**** Excerpted data ****
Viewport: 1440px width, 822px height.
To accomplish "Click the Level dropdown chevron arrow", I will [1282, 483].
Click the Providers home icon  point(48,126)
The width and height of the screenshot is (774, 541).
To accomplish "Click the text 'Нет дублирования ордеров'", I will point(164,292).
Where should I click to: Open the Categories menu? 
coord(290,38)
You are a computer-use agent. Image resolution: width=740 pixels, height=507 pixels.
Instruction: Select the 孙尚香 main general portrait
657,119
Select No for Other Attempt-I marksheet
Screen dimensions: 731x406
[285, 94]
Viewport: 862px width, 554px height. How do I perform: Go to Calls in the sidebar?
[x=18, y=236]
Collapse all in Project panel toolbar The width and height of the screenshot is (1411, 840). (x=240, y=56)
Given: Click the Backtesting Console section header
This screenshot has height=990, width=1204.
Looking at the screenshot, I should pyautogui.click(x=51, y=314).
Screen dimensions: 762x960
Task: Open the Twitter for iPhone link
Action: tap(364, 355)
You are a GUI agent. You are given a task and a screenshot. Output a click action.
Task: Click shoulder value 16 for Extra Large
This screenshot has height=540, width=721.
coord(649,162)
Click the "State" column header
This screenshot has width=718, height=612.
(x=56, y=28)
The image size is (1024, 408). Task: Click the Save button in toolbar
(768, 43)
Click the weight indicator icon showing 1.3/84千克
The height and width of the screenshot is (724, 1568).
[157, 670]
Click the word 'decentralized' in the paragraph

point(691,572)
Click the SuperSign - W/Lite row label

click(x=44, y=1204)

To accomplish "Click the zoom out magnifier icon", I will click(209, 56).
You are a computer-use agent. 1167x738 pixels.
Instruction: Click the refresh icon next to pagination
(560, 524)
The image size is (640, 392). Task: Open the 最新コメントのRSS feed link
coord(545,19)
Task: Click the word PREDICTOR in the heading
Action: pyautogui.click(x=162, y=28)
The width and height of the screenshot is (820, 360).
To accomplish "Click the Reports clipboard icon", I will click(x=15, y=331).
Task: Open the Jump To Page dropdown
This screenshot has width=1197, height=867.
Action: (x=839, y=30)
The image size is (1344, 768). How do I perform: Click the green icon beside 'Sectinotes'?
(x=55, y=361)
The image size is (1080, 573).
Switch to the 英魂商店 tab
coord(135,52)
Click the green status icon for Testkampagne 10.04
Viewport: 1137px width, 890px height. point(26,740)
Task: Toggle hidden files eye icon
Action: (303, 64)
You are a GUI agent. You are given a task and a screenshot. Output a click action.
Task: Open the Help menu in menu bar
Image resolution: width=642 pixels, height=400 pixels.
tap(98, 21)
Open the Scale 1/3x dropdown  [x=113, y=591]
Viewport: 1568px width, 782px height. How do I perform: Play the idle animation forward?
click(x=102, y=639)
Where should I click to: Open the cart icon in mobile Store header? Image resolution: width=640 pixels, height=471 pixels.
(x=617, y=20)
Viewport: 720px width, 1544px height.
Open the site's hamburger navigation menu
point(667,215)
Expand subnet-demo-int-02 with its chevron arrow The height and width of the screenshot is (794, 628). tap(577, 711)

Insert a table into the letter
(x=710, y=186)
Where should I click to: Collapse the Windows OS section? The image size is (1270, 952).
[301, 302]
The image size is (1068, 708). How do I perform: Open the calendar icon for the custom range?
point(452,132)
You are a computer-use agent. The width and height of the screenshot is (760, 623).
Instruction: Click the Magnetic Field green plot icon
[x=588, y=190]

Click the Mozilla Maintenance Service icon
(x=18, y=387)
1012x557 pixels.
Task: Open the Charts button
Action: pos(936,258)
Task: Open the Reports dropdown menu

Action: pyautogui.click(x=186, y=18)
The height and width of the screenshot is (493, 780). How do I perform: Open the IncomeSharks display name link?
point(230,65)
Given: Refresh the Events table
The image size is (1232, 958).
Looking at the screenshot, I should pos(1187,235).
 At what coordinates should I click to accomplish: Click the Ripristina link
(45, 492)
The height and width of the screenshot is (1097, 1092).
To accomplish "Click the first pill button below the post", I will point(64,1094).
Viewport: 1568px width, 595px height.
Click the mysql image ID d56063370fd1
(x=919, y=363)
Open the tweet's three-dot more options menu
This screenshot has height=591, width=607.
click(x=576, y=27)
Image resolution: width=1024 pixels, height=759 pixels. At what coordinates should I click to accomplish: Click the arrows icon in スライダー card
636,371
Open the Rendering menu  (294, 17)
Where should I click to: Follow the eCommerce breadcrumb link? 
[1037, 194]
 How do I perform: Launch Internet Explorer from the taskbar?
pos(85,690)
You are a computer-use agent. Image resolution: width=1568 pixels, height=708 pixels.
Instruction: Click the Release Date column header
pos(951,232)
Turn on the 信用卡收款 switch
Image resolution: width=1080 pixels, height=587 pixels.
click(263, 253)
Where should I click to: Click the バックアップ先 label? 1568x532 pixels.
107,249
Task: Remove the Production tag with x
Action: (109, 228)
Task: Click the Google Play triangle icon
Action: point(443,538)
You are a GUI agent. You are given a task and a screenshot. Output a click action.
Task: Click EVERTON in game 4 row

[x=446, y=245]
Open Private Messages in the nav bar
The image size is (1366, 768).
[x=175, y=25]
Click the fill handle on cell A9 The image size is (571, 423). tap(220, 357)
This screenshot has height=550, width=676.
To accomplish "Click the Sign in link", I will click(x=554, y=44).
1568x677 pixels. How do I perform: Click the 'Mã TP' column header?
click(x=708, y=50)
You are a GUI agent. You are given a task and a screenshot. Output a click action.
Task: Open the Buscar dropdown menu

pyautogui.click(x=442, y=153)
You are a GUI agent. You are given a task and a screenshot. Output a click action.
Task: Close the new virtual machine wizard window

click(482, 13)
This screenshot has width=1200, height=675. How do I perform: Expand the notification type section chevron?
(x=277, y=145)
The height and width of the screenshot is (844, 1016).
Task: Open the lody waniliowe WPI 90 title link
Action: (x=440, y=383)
****
▸ About this task
Give back the records above exactly, limited to the lines between the one holding "Select No for Other Attempt-I marksheet" and the one holding "Given: Click the", inclusive.

▸ The completed task
Select No for Other Attempt-I marksheet
Screen dimensions: 731x406
[285, 94]
Viewport: 862px width, 554px height. How do I perform: Go to Calls in the sidebar?
[x=18, y=236]
Collapse all in Project panel toolbar The width and height of the screenshot is (1411, 840). (x=240, y=56)
Given: Click the Backtesting Console section header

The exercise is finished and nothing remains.